Algunos libros los dibujan así, enterrados y esclavos. Pero ya nadie se cree esos dibujos y la gente dice que se lo han inventado los propios olivos. El maestro, el que huyó pronto, decía que sí. Que los olivos hace mucho tiempo estaban enterrados en el suelo y no se movían. Y no mataban a nadie. Y que empezaron a atacar a los hombres mucho antes de que los hombres sintiesen que estaban siendo atacados. Que empezaron a envenenar el aire. Primero muy poco a poco. Que la gente no lo notaba. Que había niños que no respiraban y se ahogaban y los hombres no sabían qué pasaba. Que nunca se pensaba en el olivo. Pero era el olivo.

–¿Y un lugar para descansar? ¿Tenéis al menos un sitio en el que descansar?

 

Una sombra se movió en la calle. La mujer se dio cuenta. El cazarrecompensas, no. La mujer pensó en avisarle. Pero para qué.

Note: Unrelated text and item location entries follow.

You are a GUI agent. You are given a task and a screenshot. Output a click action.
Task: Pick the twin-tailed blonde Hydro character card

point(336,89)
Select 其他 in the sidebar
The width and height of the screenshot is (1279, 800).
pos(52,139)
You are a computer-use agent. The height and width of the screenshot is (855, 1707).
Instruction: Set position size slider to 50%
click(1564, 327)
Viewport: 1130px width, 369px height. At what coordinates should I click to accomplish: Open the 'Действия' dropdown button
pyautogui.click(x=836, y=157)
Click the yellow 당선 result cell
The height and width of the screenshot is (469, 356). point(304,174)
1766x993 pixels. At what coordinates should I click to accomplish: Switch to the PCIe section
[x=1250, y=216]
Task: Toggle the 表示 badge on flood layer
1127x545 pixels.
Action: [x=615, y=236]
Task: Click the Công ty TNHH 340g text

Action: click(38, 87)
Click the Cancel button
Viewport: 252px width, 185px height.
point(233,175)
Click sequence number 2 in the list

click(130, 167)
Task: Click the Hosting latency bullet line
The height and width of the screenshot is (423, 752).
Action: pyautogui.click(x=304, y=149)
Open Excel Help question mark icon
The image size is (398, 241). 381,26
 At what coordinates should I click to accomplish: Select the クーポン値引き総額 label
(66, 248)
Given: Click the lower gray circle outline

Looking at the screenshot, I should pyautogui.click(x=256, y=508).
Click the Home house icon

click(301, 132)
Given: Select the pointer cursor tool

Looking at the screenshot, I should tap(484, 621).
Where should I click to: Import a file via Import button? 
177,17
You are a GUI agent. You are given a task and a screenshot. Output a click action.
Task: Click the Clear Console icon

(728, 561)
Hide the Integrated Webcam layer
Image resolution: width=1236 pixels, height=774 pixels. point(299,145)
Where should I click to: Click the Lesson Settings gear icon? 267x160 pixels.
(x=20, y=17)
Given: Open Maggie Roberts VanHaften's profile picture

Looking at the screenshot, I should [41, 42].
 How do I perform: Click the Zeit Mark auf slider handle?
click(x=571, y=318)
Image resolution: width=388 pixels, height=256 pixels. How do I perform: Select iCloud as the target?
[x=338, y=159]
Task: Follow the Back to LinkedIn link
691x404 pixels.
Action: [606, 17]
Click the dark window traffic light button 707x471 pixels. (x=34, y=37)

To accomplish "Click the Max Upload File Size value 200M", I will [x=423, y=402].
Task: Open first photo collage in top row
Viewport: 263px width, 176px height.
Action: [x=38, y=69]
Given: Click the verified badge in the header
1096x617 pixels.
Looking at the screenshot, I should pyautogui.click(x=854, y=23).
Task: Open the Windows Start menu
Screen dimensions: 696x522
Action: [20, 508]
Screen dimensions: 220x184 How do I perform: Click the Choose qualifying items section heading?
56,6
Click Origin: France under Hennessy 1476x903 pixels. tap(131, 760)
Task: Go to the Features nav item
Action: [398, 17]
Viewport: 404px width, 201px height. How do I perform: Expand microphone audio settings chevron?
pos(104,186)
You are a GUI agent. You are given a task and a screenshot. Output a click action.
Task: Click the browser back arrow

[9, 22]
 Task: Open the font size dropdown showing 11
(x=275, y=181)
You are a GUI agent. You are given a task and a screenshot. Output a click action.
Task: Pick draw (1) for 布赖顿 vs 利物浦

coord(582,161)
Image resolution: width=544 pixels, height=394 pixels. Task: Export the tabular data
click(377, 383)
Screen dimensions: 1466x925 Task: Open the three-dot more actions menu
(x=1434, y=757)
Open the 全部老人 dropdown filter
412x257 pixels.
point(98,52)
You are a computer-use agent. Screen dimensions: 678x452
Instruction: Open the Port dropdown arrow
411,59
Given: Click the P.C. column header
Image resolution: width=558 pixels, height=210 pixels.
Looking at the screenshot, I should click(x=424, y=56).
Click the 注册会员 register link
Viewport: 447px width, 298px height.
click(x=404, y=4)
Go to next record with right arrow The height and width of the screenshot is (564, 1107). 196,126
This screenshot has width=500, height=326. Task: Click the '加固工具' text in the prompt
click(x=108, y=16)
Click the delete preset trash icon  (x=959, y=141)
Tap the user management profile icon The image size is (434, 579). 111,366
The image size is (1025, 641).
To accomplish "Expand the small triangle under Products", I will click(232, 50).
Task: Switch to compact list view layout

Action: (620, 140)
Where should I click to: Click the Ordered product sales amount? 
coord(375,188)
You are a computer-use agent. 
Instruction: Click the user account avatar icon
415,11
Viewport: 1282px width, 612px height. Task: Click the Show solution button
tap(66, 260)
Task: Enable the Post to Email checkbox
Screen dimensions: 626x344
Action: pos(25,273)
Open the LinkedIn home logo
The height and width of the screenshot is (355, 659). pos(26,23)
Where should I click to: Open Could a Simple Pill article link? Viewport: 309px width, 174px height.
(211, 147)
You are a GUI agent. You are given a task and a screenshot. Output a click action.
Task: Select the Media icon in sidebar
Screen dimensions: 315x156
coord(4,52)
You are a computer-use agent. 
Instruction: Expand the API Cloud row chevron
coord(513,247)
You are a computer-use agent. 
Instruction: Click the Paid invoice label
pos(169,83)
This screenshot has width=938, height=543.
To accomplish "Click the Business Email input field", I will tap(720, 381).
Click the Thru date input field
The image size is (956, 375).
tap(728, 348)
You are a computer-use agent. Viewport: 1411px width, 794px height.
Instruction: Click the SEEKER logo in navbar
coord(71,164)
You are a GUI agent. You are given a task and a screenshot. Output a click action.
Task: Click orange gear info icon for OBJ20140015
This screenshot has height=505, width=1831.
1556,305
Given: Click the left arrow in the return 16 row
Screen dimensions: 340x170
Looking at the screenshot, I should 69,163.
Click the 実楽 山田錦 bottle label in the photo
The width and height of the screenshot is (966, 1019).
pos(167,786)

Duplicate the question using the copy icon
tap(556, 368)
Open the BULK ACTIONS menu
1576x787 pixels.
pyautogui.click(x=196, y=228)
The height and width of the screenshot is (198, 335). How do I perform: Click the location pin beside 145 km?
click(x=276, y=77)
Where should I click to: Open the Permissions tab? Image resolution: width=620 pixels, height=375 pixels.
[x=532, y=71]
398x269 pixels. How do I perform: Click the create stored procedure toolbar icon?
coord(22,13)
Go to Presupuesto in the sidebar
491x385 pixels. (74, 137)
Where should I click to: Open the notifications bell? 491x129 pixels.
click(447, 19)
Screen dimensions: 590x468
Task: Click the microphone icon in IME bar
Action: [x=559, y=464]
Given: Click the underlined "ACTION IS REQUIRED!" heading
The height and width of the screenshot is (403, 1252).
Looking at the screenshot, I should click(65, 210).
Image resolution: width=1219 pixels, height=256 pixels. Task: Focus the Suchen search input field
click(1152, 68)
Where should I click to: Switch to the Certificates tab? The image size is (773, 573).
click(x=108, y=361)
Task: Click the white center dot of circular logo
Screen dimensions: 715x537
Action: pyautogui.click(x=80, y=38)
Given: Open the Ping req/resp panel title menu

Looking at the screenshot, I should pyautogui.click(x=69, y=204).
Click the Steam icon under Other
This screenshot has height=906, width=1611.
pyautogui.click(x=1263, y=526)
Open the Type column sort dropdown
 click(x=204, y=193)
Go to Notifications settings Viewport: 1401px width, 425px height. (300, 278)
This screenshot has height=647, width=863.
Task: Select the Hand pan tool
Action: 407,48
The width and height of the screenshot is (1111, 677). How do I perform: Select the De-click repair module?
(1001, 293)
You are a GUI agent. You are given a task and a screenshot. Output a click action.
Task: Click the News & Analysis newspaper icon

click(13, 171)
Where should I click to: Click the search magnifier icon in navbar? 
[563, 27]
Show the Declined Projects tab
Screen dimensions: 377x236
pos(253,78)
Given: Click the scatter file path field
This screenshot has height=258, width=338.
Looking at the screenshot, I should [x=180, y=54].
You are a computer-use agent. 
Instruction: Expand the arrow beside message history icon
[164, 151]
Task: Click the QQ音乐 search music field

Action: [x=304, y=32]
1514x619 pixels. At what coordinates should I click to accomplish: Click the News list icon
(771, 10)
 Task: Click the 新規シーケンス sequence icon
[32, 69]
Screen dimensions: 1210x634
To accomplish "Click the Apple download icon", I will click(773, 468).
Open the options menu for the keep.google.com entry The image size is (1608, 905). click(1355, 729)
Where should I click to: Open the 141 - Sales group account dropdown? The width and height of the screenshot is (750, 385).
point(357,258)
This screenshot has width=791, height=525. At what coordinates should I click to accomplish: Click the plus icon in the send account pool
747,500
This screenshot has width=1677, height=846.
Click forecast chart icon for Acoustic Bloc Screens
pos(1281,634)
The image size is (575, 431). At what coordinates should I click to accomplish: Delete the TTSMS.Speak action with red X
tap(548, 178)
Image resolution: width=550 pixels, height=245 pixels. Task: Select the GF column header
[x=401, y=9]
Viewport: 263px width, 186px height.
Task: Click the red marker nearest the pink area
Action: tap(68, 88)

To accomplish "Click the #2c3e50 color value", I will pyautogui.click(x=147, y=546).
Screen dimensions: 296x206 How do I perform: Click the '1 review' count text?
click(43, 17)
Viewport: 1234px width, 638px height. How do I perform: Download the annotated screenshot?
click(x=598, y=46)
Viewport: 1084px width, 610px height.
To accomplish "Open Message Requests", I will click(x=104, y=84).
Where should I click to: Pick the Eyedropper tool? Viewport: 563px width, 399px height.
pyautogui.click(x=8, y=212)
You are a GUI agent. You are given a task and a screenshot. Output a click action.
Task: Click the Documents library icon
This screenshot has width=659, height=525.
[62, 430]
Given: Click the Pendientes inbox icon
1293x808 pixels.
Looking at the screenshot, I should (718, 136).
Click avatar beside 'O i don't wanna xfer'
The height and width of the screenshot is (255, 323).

–¿Hay algún sitio? ¿Un hostal, una pensión, una cuadra? ¿Hay algún sitio en el que pueda dormir un rato tranquilo? –insistió el hombre del norte.

–El cementerio.

 

El hombre bufó. La mujer cogió un papel. Lo metió en un sobre. Pegó un sello con parsimonia mientras el hombre se daba la vuelta. Iba lleno de rabia. No entendía por qué demonios iba a jugarse la vida por esta gente. Por el dinero, claro. El dinero era una buena razón.

Abrió la puerta y salió a la calle. El sol le cegó. Al principio no los vio. Luego sí. Vio a los tres primeros. Al resto, no le dio tiempo. El primer golpe lo recibió en la cara. Le partió la mandíbula. El segundo llegó cuando aún no había caído al suelo. Y fue un varazo en la espalda que le crujió el alma. La vista se le puso en el rojo y ya no sintió mucho más. El olor a la sangre propia y la vida que se iba entre palos.

Los olivos siguieron pegando, como siempre. Vaciaron al hombre del norte en la misma calle. Lo vaciaron con varas largas, golpeando hasta que sólo quedó pulpa y cachos de hueso. Nadie dijo nada. Ni los olivos ni las gentes que miraban desde detrás de las persianas. Luego los olivos pasaron uno a uno sobre la pulpa. Se escuchó una campana. La campana de la iglesia alta. Sonó tres veces. Luego sólo se escuchó a los olivos sorbiendo. Luego se fueron. Luego no se escuchó nada durante un rato largo. Luego se abrió la puerta. Luego salió la mujer, con un cubo. Recogió los huesos y echó un poco más de sal donde antes hubo un hombre del norte. Luego tosió.